L’effacement diffus : qui consiste à effacer un grand nombre de petites unités (des logements chauffés à l’électricité par exemple) au même moment. C’est le modèle de voltalis. Il n’y a pas de rémunération du site effacé mais un équipement gratuit et un gain escompté sur la facture in fine. On considère que la consommation effacée l’est pour de bon, et que la connaissance de ses consommations via une interface internet va générer des changements de comportements du consommateur. Il sera possible qu'après l'approbation du rapport remis à la commission de Régulation de l'énergie en avril 2014, de connaître les modalités de rémunération de l'effacement pour les particuliers.

L’effacement contractuel : consiste à effacer des grosses unités (de l’ordre du MW au minimum), soit directement pour les industriels électro-intensifs (directement raccordés au réseau RTE), soit via un agrégateur. Dans ce cas le site effacé est rémunéré pour décaler sa consommation dans le temps.

Energy pool par exemple, équipe des laiteries en Bretagne, qui représentent des volumes de l’ordre de 10 MW. Un contrat permet à l’entreprise  d’être rémunérée lorsqu’elle s’efface. L’entreprise en général décale dans le temps sa consommation. Elle anticipe ce décalage par une réflexion sur les process qui lui donne par exemple la possibilité de stocker l’énergie.

En Bretagne une expérimentation d'effacement dans le cadre du Pacte électrique breton à mobiliser d'autres opérateurs tels que Smart Grid Energy, E.ON France, Dalkia, Actility, afin de mieux gérer les pics de consommation et d'alimenter les réflexions sur ce sujet.
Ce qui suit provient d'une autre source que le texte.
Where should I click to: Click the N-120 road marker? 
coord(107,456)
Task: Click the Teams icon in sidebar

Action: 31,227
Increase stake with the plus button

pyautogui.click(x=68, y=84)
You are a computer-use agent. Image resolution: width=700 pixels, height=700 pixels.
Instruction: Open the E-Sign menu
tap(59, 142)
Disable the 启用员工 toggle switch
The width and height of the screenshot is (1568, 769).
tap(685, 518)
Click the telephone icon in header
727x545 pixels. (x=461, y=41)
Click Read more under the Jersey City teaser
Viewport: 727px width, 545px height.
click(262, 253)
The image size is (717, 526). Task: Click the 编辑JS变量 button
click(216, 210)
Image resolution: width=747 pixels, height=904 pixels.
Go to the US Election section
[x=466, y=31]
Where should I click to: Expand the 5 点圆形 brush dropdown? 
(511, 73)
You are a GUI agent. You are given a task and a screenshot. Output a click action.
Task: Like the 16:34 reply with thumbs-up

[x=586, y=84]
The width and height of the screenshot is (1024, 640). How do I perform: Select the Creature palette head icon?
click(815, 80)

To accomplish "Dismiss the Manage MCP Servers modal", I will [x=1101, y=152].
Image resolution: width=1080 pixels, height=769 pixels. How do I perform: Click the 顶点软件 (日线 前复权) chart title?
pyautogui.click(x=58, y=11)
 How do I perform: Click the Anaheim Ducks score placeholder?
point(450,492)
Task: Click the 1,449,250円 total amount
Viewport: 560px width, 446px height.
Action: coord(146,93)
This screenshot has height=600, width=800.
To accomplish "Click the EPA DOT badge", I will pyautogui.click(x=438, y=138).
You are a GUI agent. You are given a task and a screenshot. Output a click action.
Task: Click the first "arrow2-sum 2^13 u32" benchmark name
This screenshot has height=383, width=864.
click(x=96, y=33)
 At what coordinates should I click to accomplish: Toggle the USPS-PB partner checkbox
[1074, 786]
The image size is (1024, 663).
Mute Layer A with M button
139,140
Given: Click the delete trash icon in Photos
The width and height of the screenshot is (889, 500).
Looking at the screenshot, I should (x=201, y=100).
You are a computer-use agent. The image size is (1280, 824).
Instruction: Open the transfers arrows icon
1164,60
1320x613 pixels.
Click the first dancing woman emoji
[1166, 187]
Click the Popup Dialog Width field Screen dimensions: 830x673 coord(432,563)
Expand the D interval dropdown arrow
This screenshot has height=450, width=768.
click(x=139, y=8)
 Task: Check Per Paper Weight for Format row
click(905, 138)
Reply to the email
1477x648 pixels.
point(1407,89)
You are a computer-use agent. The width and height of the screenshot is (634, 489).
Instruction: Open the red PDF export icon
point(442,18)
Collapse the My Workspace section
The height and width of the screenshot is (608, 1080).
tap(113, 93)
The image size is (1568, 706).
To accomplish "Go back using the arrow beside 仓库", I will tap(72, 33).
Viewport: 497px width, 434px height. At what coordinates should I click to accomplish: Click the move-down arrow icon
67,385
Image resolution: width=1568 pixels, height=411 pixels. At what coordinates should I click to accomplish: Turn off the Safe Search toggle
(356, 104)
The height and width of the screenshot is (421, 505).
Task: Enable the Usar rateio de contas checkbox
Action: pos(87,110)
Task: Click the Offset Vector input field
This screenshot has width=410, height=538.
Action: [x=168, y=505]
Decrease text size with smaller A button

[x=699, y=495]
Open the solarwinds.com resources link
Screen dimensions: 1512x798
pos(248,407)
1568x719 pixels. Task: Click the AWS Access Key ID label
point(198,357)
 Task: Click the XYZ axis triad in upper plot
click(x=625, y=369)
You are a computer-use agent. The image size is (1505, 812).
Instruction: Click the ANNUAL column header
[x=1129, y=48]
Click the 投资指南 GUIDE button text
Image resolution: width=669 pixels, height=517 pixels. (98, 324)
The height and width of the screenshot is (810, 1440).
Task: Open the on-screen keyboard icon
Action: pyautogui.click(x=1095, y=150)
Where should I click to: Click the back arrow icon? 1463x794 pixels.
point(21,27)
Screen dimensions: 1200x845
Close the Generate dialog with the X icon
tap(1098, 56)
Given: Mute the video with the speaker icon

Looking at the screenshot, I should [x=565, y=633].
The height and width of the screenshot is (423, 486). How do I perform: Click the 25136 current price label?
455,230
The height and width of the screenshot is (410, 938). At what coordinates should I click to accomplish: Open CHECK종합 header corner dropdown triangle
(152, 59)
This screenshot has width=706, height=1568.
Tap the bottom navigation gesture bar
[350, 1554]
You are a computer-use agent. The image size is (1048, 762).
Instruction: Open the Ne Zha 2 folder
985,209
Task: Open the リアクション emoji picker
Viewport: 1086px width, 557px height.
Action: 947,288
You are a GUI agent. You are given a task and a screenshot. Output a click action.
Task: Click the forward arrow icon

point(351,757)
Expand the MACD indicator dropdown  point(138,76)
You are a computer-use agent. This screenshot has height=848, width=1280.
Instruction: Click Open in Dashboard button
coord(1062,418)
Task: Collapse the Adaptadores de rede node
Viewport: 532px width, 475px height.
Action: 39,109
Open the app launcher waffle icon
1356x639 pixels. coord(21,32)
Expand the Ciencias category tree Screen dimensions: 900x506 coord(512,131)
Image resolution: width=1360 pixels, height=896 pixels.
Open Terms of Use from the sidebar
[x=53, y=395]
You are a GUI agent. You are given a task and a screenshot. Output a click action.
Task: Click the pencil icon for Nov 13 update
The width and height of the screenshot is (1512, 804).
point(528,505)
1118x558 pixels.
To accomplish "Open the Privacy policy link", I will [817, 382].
Dans le contexte de fin des tarifs réglementés, les fournisseurs d’électricité devront commencer à proposer des offres d’effacement dans leurs contrats, préparant ainsi la mise en place du marché de capacité. Aujourd’hui, l’objectif du marché de capacité est de gérer la pointe, mais à l’avenir il pourrait servir la nécessité d’ouverture aux énergies intermittentes.

Le marché de capacité :

"Le mécanisme de capacité prévoit que les fournisseurs d’électricité démontrent chaque année qu’ils sont en mesure de couvrir la consommation de leurs clients pendant les heures de pointe. Cet engagement se concrétise par la détention de certificats.  Lesdits certificats seront délivrés par RTE aux producteurs ou aux opérateurs d’effacement attestant de la disponibilité de leurs installations lors de ces périodes. Pour cette disponibilité, producteurs et opérateurs seront rémunérés."

Le dispositif devrait être opérationnel à partir de l’hiver 2016-2017

Depuis 2013, la loi Brottes a instauré la flexibilisation de la courbe de charge et a préparé la transition vers un système énergétique sobre en précisant le statut juridique des opérateurs d’effacement et leur relation avec les fournisseurs d’électricité.

Le mécanisme de capacité prolonge la réflexion en ce sens et vient compléter tous les dispositifs qui favorisent le marché de l’effacement.